Photo : Gracieuseté de Carlo Fiola

Malgré la hausse importante des cas de COVID-19 au Bas-Saint-Laurent, il n'est pas question pour l'instant de reconfiner la région comme ce fut le cas au printemps dernier.

L'évolution de la situation est cependant surveillée de près, puisque la région est passée mardi au palier de préalerte.

Plus de la moitié des cas confirmés depuis le début de la pandémie sont toujours actifs au Bas-Saint-Laurent, ce qui fait que la région n'est pas loin de passer au palier d'alerte suivant. On [est près de passer au code orange] sur la transmission et le nombre de cas, a affirmé mardi le directeur de la santé publique du Bas-Saint-Laurent, Sylvain Leduc.

Outre le nombre de cas et le contrôle de la transmission, le troisième facteur qui permet de déterminer le niveau d'alerte d'une région est le nombre d'hospitalisations. Sur ce plan, la situation est stable, puisque présentement, aucune personne n'est hospitalisée en lien avec la COVID-19 au Bas-Saint-Laurent.

Même si la région passait au code orange, il ne serait pas envisagé d'instaurer à nouveau des barrages routiers à ses frontières, selon les dires de la ministre responsable du Bas-Saint-Laurent, Marie-Eve Proulx, en entrevue à l'émission Même fréquence.

C'est dans le scénario rouge, la possibilité de fermer ou de confiner une région. On n'est pas là du tout, je tiens à rassurer la population.

Marie-Eve Proulx, ministre responsable du Bas-Saint-Laurent
Marie-Eve Proulx, ministre responsable de la Gaspésie et des Îles-de-la-Madeleine.

Marie-Eve Proulx, ministre responsable du Bas-Saint-Laurent (archives)

Photo : Radio-Canada

Bien que le Bas-Saint-Laurent semble avoir le taux de transmission du virus le plus élevé au Québec, pour le moment, la fermeture de la région n'est pas envisagée, rassure la porte-parole du Centre intégré de santé et de services sociaux (CISSS) du Bas-Saint-Laurent, Ariane Doucet-Michaud.

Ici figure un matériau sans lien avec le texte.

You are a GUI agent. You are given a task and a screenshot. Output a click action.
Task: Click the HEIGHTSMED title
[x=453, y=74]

Les Bas-Laurentiens responsables

Le directeur de la santé publique, Sylvain Leduc, a d'ailleurs rappelé lors de son point de presse que les éclosions en cours n'ont pas été causées par des gens provenant de l'extérieur.

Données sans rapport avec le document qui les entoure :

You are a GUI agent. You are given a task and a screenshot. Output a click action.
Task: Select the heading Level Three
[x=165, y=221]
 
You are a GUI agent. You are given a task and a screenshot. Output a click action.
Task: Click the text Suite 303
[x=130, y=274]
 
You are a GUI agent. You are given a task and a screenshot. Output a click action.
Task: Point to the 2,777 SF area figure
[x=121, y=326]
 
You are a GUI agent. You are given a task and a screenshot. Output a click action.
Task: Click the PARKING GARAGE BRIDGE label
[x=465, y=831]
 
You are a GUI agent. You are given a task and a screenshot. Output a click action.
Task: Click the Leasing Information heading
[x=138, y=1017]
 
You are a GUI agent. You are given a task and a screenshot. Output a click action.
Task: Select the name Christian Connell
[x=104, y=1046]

La situation actuelle, elle n'est pas attribuable à des gens de l'extérieur, c'est vraiment attribuable à des gens de notre propre population, a-t-il dit.

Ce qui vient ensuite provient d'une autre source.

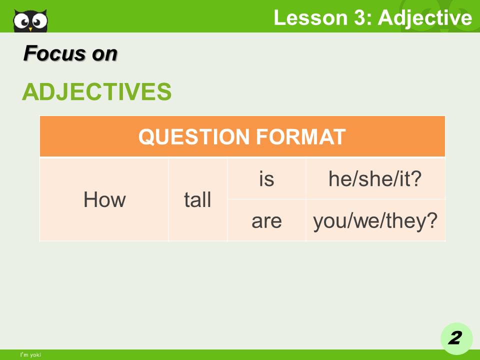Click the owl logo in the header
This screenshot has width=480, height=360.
(30, 20)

Graphique présentant l'évolution du nombre de cas de COVID-19 au Bas-Saint-Laurent depuis le 9 septembre.

Le nombre de cas au Bas-Saint-Laurent a plus que doublé en moins d'une semaine.

Photo : Radio-Canada

C'est pourquoi, de concert avec les élus, une campagne de sensibilisation sera lancée auprès de la population du Bas-Saint-Laurent.

Y'a de pseudo-scientifiques qui s'improvisent, donc je pense qu'il faut donner une nouvelle voie à la sensibilisation, considère le préfet de la MRC de Rivière-du-Loup, Michel Lagacé.

On paie le prix du fait que plusieurs ont choisi de ne pas respecter les règles de distanciation sociale. Le Bas-Saint-Laurent était l'élève numéro un pendant les six derniers mois et finalement, on s'est ramassés dans le coin de la classe.

Marc Parent, maire de Rimouski

Qui plus est, la ministre Proulx a affirmé que la région ne sera pas divisée en secteurs pour établir les paliers d'alerte.

Les codes de couleur vont se préserver par région administrative. C'est un signal qu'on envoie à la population pour rester vigilants même s'il y a moins de cas dans certains endroits. On ne sait pas ce qui va arriver demain, a estime la ministre.

Certaines interventions, comme des dépistages massifs ou des fermetures de blocs opératoires, pourraient cependant être ciblées dans des secteurs précis du territoire.